SAF é sinônimo de sucesso esportivo?
Apesar de alguns exemplos positivos, como o Botafogo e o Cruzeiro, a SAF não garante sucesso esportivo. Tudo depende do projeto, dos gestores e do compromisso com a sustentabilidade. Injetar dinheiro sem planejamento pode gerar bons resultados no curto prazo, mas não resolve os problemas estruturais que causaram a crise.
O jornalista alerta que o futebol não é videogame e que não existem “macetes” para o sucesso. Montar um elenco caro sem pensar na folha salarial, nos impostos e nos compromissos financeiros é uma receita para novos fracassos. O que realmente sustenta um clube é gestão profissional, planejamento a longo prazo e respeito às regras do jogo.
Como garantir um futuro saudável para clubes como o Corinthians?
Segundo Bechler, o caminho passa por disciplina financeira, transparência e envolvimento direto da torcida na gestão. Um clube saudável é aquele que consegue pagar seus salários em dia, cumprir contratos e manter um elenco competitivo dentro das suas possibilidades. Isso não depende de ser ou não uma SAF, mas sim de boas práticas administrativas.
Gastar 100 só é possível se você arrecada 100. Esse princípio, tão básico quanto ignorado, é o que garante que clubes não virem reféns de investidores ou de ciclos de dívida eterna. O Corinthians, um dos maiores clubes do país, precisa refletir profundamente sobre seu futuro antes de adotar um modelo que não garante, por si só, a solução para seus problemas.
E se o futebol fosse mais justo para todos os clubes?
A reflexão final de Marcelo Bechler aponta para um ponto fundamental: o futebol precisa ser justo. O fair play financeiro não é apenas uma regra, mas um compromisso com a integridade da competição. Permitir que clubes gastem mais do que arrecadam, apenas porque viraram SAF, é abrir mão da equidade no esporte.
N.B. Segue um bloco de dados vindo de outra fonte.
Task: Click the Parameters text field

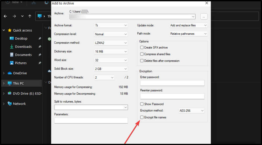Action: click(91, 121)
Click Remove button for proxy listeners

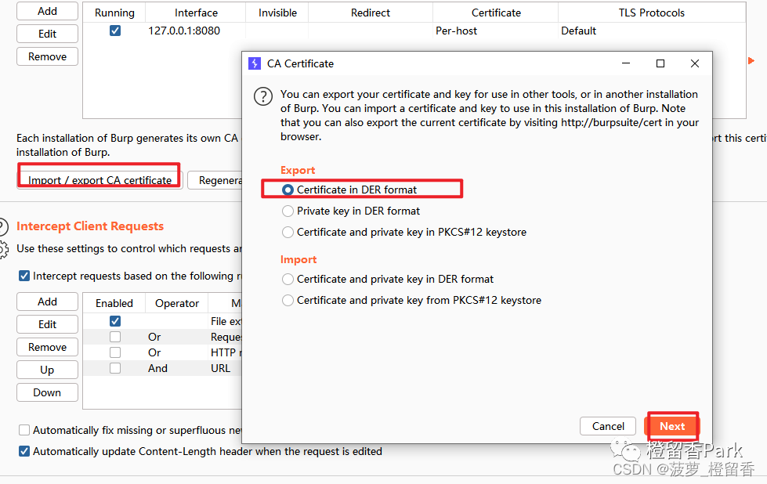click(47, 56)
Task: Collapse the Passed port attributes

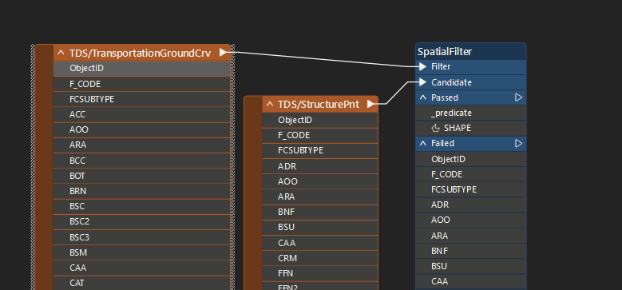Action: click(423, 97)
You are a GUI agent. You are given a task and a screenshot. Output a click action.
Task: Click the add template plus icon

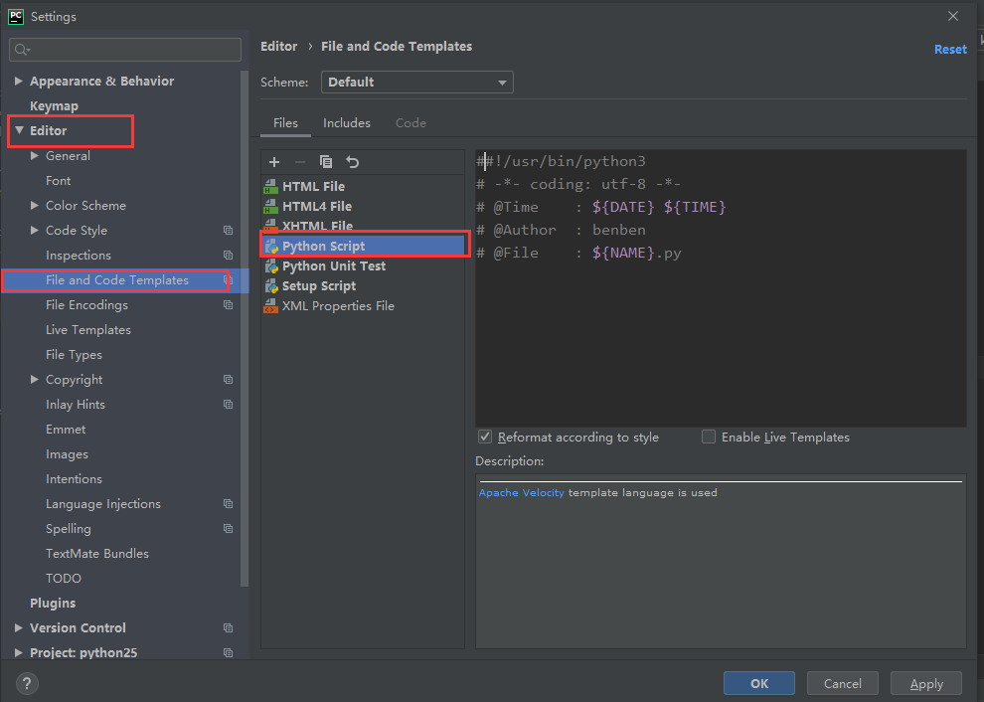[274, 162]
O modelo SAF pode, sim, ser uma ferramenta de reestruturação. Mas só funcionará se vier acompanhada de responsabilidade, planejamento e um olhar voltado para o futuro. Torcedores e dirigentes precisam compreender que não existem fórmulas mágicas. O que existe é trabalho duro, transparência e compromisso com a história do clube.